A common observation that motivates the current work is that students and instructors are reluctant to rely on peer-provided feedback or grades for formative or summative purposes due to a concern about the accuracy and usefulness of peer feedback (e.g., Kaufman & Schunn, 2011). Indeed, there are a number of reasons to be concerned with using peer reviews even in formative feedback situations: 1) students tend not to revise when they receive very high ratings (Patchan et al., 2016); 2) harsh ratings can lead to negative self-evaluations which can then produce avoidant behaviors (Elizondo-Garcia et al., 2019); and 3) several online systems hold students accountable for the rating accuracy as a pressure to take the reviewing tasks seriously (Patchan et al., 2017).
To address the concern about peer review, a large portion of peer review research, especially at the higher education level, has been focused on reliability and validity of ratings (e.g., (Chang et al., 2011, Cho et al., 2006, Falchikov and Goldfinch, 2000, Hovardas et al., 2014, Li et al., 2016, Luo et al., 2014, Preston and Colman, 2000, Tsivitanidou et al., 2011)). Interestingly, reliability and validity of peer ratings were generally found to be at acceptable levels among those studies. A recent meta-analysis found a high average correlation between peer and instructor ratings of 0.63 (Li et al., 2016). An earlier study of 16 different higher education courses reported an inter-rater reliability among peer raters that was generally medium to high, ranging from 0.45 to 0.88 (Cho et al., 2006).
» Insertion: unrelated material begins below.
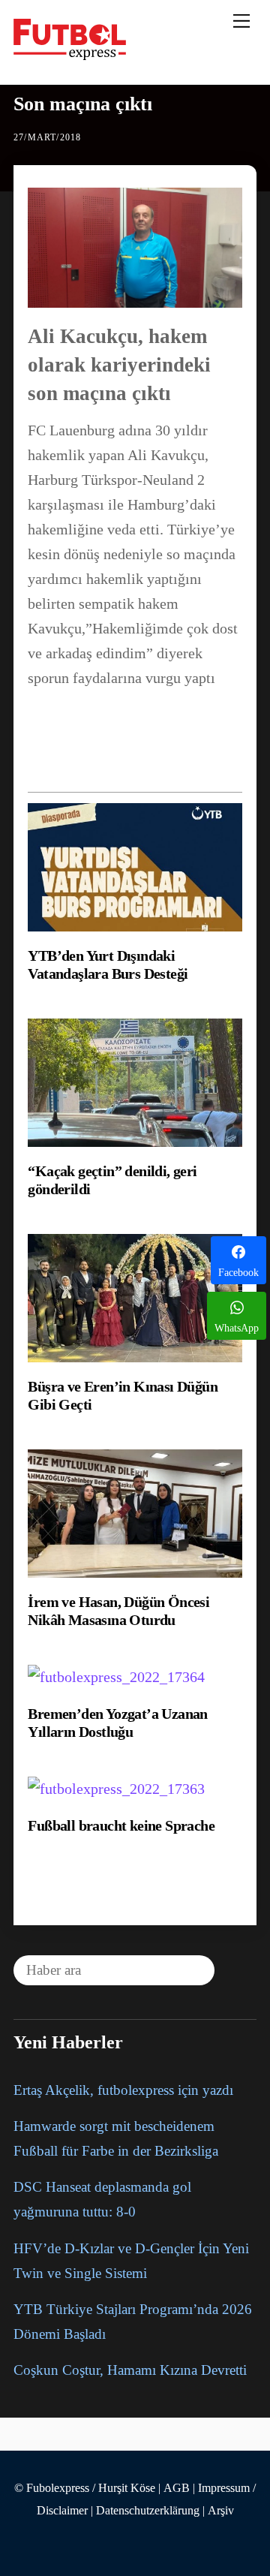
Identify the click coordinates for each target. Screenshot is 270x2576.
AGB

However, a few other studies have found lower levels of peer reliability and validity (e.g., Chang et al., 2011; Tsivitanidou et al., 2011). The varied levels of reliability and validity may be related to how the peer review was carried out (Patchan et al., 2017, Schunn et al., 2016).
This concern about reliability and validity holds across the wide range of contexts in which peer review is applied, such as assignments/tasks/artifacts of different forms (e.g., oral presentations, written documents and reports, programming code, or design products) and with different subject disciplines. While some researchers hypothesized that peer reviews in science/engineering subject disciplines may have higher accuracy than those in social science/arts, meta-analyses showed no significant difference between science/engineering and social science/arts in terms of peer review validity measured by correlation between peer and expert ratings (Falchikov and Goldfinch, 2000, Li et al., 2016). The most prevailing factors associated with peer review accuracy were found to be on how the peer review activities were carried out, e.g., peer raters’ understanding about the rating rubrics, and whether peer reviewers and reviewees were matched at random (Li et al., 2016).
Most importantly here, even a high overall accuracy of peer review results (e.g., a correlation of 0.7 between peer and expert ratings) can mean that a non-trivial number of documents have received inaccurate grades, and indicators of which documents are likely to have been incorrectly graded are important to develop. With such information, new systems could be developed that automatically discount certain ratings, assign documents to additional reviewers, or flag reviews requiring further evaluation by instructors or teaching assistants.
To date, peer review reliability and validity issues have been well documented within what we term the macro-level lens. Peer review accuracy at the macro-level lens is defined as measurement of peer review accuracy at the level of assignment or higher, e.g., peer review accuracy in a course measured by correlation between peer ratings and instructor ratings. In those cases, one statistical number (e.g., Pearson's r) could represent accuracy in a course involving many peer reviewers/reviewees participating in a peer review activity. Studies addressing peer review accuracy at the macro level usually tackles two types of research questions: 1) what the overall reliability/validity is for the peer review implemented under certain contexts (e.g., descriptive studies: Chang et al., 2011); 2) what affects the overall reliability/validity across different peer assessment implementations (e.g., course content, course level, face-to-face vs. online reviewing, assignment type, rater training, rubric explicitly: Falchikov & Goldfinch, 2000). The second type of research are usually meta-analyses that synthesizing many studies under the first type of research (e.g., Sanchez et al., 2017). Despite wide variation in methods across those studies, the common thing is that peer review accuracy is considered as a property of the whole peer review activity, rather than analyzing variation in accuracy at the level of individual reviewer, reviewee, or review.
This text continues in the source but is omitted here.